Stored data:
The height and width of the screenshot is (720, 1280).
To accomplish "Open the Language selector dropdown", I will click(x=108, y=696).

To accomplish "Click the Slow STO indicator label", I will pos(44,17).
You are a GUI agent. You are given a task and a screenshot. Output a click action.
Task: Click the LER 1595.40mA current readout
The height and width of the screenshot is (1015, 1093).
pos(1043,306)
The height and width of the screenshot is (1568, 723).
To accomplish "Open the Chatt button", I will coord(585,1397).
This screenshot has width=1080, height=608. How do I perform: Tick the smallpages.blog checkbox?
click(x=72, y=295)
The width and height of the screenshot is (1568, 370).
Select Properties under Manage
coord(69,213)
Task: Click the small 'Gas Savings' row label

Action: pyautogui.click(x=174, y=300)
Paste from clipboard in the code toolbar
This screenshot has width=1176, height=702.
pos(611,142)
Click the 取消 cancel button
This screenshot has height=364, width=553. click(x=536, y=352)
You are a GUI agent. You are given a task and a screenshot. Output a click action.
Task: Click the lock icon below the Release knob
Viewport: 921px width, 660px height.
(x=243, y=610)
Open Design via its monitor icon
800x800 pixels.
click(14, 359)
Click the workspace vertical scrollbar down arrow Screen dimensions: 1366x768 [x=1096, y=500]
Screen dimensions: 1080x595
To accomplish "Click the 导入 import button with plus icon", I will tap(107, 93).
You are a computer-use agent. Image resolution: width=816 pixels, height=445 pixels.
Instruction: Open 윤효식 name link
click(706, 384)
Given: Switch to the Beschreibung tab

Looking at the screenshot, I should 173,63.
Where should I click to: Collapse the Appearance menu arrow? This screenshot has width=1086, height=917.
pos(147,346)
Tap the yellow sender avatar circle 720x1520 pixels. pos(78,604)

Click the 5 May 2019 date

- GOAL OF THE EXERCISE: Starting from the top of the records and ending at the line that contains "Task: Click the lock", repeat each line exactly and return only those lines.

- EXERCISE ANSWER:
The height and width of the screenshot is (720, 1280).
To accomplish "Open the Language selector dropdown", I will click(x=108, y=696).

To accomplish "Click the Slow STO indicator label", I will pos(44,17).
You are a GUI agent. You are given a task and a screenshot. Output a click action.
Task: Click the LER 1595.40mA current readout
The height and width of the screenshot is (1015, 1093).
pos(1043,306)
The height and width of the screenshot is (1568, 723).
To accomplish "Open the Chatt button", I will coord(585,1397).
This screenshot has width=1080, height=608. How do I perform: Tick the smallpages.blog checkbox?
click(x=72, y=295)
The width and height of the screenshot is (1568, 370).
Select Properties under Manage
coord(69,213)
Task: Click the small 'Gas Savings' row label

Action: pyautogui.click(x=174, y=300)
Paste from clipboard in the code toolbar
This screenshot has width=1176, height=702.
pos(611,142)
Click the 取消 cancel button
This screenshot has height=364, width=553. click(x=536, y=352)
You are a GUI agent. You are given a task and a screenshot. Output a click action.
Task: Click the lock icon below the Release knob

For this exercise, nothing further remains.